----- Provided material

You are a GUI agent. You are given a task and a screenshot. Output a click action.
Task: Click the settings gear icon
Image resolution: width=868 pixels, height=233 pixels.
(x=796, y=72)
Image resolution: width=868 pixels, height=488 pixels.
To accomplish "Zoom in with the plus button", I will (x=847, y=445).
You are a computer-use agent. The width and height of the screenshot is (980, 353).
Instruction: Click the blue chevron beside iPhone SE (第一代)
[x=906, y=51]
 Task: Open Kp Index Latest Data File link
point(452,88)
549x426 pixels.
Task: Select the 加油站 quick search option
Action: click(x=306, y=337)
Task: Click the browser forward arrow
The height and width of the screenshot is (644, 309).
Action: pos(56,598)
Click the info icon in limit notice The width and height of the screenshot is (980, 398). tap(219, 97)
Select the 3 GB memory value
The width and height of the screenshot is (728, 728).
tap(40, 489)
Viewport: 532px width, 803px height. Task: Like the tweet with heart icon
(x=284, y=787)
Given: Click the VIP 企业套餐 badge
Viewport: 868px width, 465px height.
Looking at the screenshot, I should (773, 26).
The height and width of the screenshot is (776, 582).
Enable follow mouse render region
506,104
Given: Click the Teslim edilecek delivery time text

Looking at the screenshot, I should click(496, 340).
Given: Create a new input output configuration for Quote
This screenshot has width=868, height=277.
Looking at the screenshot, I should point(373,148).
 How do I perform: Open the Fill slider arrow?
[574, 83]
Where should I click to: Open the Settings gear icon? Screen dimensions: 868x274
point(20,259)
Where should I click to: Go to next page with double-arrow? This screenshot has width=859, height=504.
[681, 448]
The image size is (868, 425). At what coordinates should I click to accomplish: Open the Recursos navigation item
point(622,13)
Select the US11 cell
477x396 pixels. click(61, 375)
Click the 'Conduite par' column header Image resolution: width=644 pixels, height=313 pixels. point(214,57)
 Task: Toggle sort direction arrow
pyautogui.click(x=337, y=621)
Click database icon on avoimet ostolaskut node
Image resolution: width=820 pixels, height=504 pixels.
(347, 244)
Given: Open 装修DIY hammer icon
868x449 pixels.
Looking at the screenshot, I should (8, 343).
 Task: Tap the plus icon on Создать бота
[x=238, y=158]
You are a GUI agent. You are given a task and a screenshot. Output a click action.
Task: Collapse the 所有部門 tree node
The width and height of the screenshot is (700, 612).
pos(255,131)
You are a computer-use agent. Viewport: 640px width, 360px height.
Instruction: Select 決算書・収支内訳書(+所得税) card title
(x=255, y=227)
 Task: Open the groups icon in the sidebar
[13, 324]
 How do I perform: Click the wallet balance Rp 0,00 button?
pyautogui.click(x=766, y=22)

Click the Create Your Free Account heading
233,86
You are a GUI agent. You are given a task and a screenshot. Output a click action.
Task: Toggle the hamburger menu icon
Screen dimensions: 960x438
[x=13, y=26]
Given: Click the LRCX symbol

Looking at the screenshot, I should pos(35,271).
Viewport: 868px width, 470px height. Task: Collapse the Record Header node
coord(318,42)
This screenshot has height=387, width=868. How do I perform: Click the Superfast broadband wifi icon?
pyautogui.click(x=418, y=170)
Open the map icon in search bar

----------

• _What is being asked_
An exact restatement of all the entries above is needed.

• _Written response_
You are a GUI agent. You are given a task and a screenshot. Output a click action.
Task: Click the settings gear icon
Image resolution: width=868 pixels, height=233 pixels.
(x=796, y=72)
Image resolution: width=868 pixels, height=488 pixels.
To accomplish "Zoom in with the plus button", I will (x=847, y=445).
You are a computer-use agent. The width and height of the screenshot is (980, 353).
Instruction: Click the blue chevron beside iPhone SE (第一代)
[x=906, y=51]
 Task: Open Kp Index Latest Data File link
point(452,88)
549x426 pixels.
Task: Select the 加油站 quick search option
Action: click(x=306, y=337)
Task: Click the browser forward arrow
The height and width of the screenshot is (644, 309).
Action: pos(56,598)
Click the info icon in limit notice The width and height of the screenshot is (980, 398). tap(219, 97)
Select the 3 GB memory value
The width and height of the screenshot is (728, 728).
tap(40, 489)
Viewport: 532px width, 803px height. Task: Like the tweet with heart icon
(x=284, y=787)
Given: Click the VIP 企业套餐 badge
Viewport: 868px width, 465px height.
Looking at the screenshot, I should (773, 26).
The height and width of the screenshot is (776, 582).
Enable follow mouse render region
506,104
Given: Click the Teslim edilecek delivery time text

Looking at the screenshot, I should click(496, 340).
Given: Create a new input output configuration for Quote
This screenshot has width=868, height=277.
Looking at the screenshot, I should point(373,148).
 How do I perform: Open the Fill slider arrow?
[574, 83]
Where should I click to: Open the Settings gear icon? Screen dimensions: 868x274
point(20,259)
Where should I click to: Go to next page with double-arrow? This screenshot has width=859, height=504.
[681, 448]
The image size is (868, 425). At what coordinates should I click to accomplish: Open the Recursos navigation item
point(622,13)
Select the US11 cell
477x396 pixels. click(61, 375)
Click the 'Conduite par' column header Image resolution: width=644 pixels, height=313 pixels. point(214,57)
 Task: Toggle sort direction arrow
pyautogui.click(x=337, y=621)
Click database icon on avoimet ostolaskut node
Image resolution: width=820 pixels, height=504 pixels.
(347, 244)
Given: Open 装修DIY hammer icon
868x449 pixels.
Looking at the screenshot, I should (8, 343).
 Task: Tap the plus icon on Создать бота
[x=238, y=158]
You are a GUI agent. You are given a task and a screenshot. Output a click action.
Task: Collapse the 所有部門 tree node
The width and height of the screenshot is (700, 612).
pos(255,131)
You are a computer-use agent. Viewport: 640px width, 360px height.
Instruction: Select 決算書・収支内訳書(+所得税) card title
(x=255, y=227)
 Task: Open the groups icon in the sidebar
[13, 324]
 How do I perform: Click the wallet balance Rp 0,00 button?
pyautogui.click(x=766, y=22)

Click the Create Your Free Account heading
233,86
You are a GUI agent. You are given a task and a screenshot. Output a click action.
Task: Toggle the hamburger menu icon
Screen dimensions: 960x438
[x=13, y=26]
Given: Click the LRCX symbol

Looking at the screenshot, I should pos(35,271).
Viewport: 868px width, 470px height. Task: Collapse the Record Header node
coord(318,42)
This screenshot has height=387, width=868. How do I perform: Click the Superfast broadband wifi icon?
pyautogui.click(x=418, y=170)
Open the map icon in search bar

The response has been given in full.